- _Problem details_:
The expected answer is the set of lines in the data below between the line holding "You are a GUI" and the line holding "Image resolution: width=1402", inclusive, written out exactly.

- _Data to use_:

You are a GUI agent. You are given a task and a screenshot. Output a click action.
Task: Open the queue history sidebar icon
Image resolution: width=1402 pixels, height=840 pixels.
---
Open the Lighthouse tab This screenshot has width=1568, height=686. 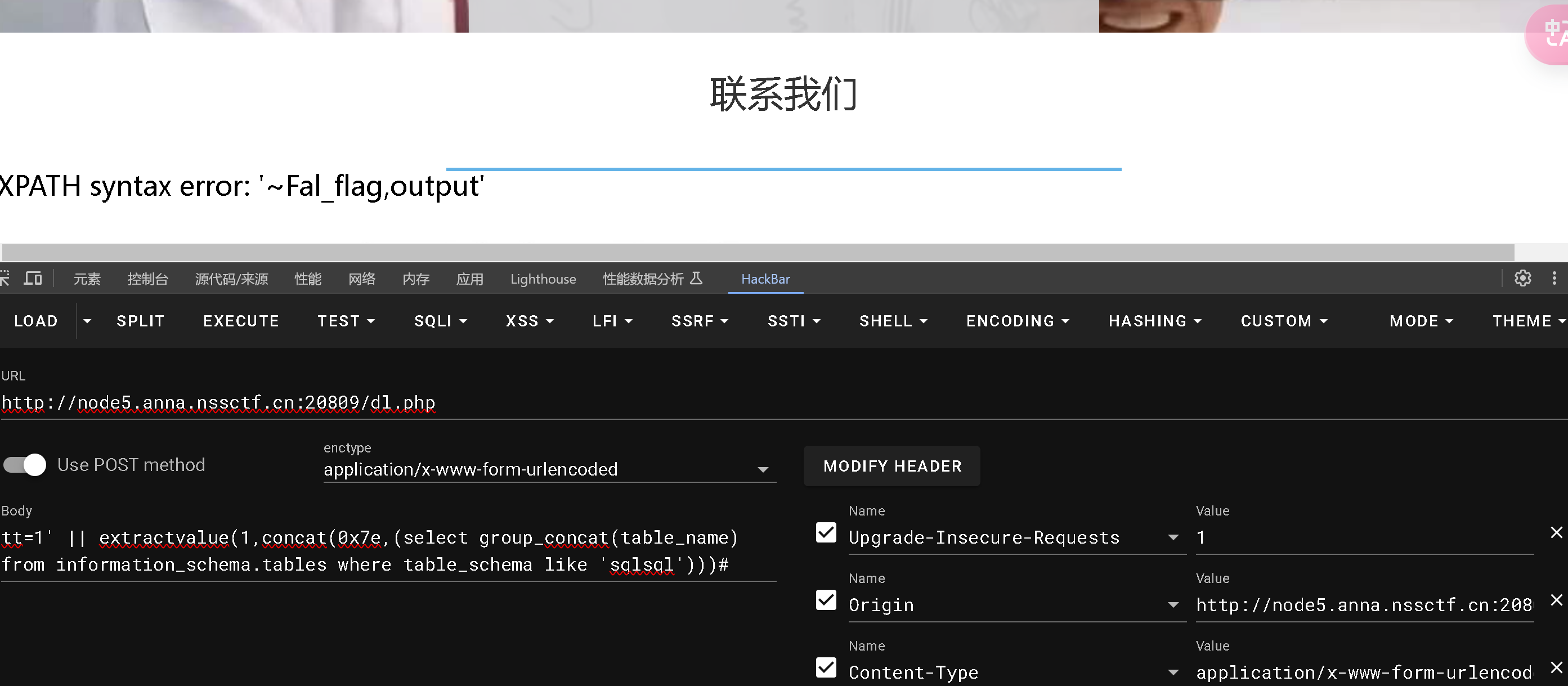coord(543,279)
---
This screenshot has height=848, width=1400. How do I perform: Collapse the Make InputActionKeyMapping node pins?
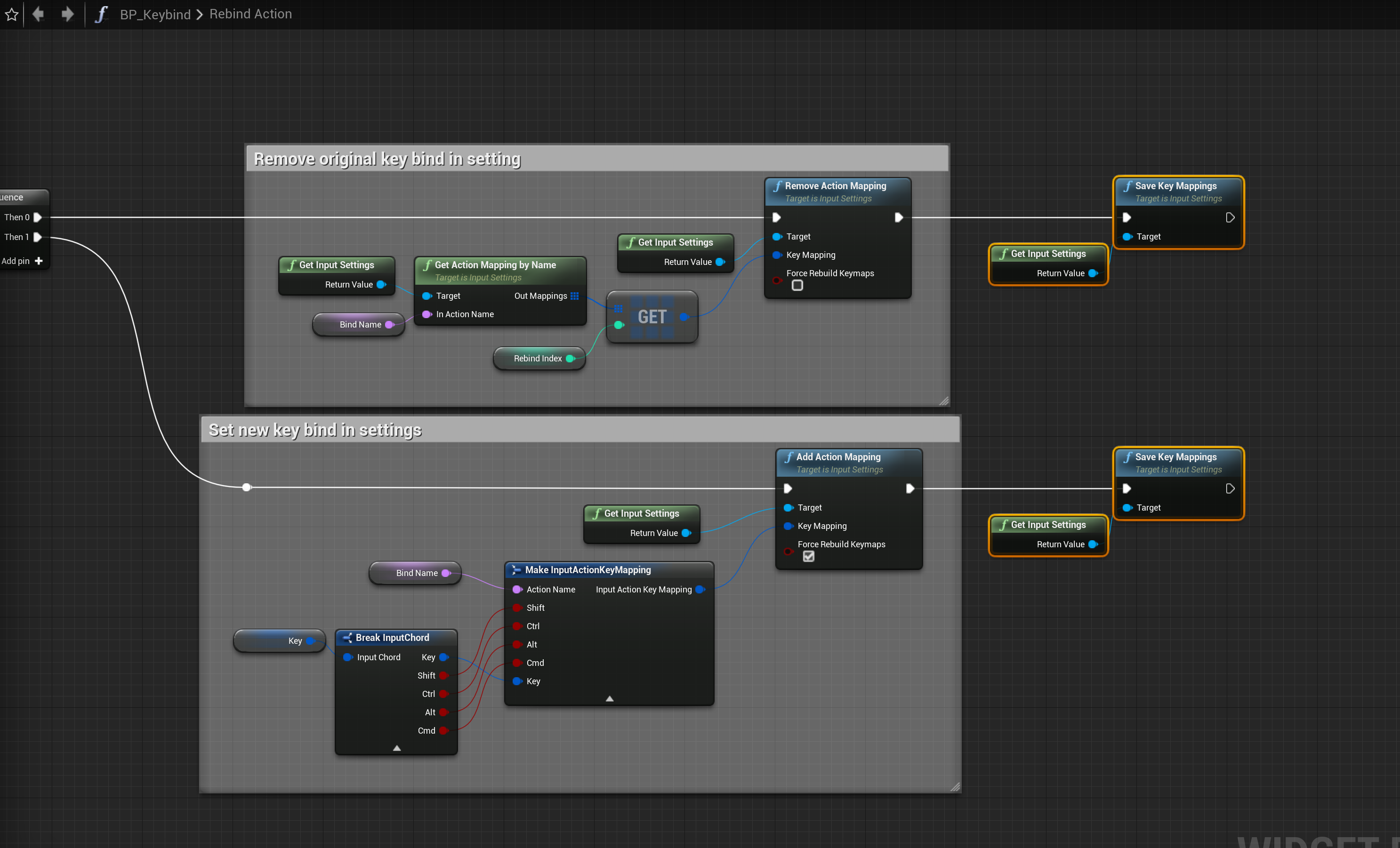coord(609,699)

- _Solution for this task_:
You are a GUI agent. You are given a task and a screenshot. Output a click action.
Task: Open the queue history sidebar icon
Image resolution: width=1402 pixels, height=840 pixels.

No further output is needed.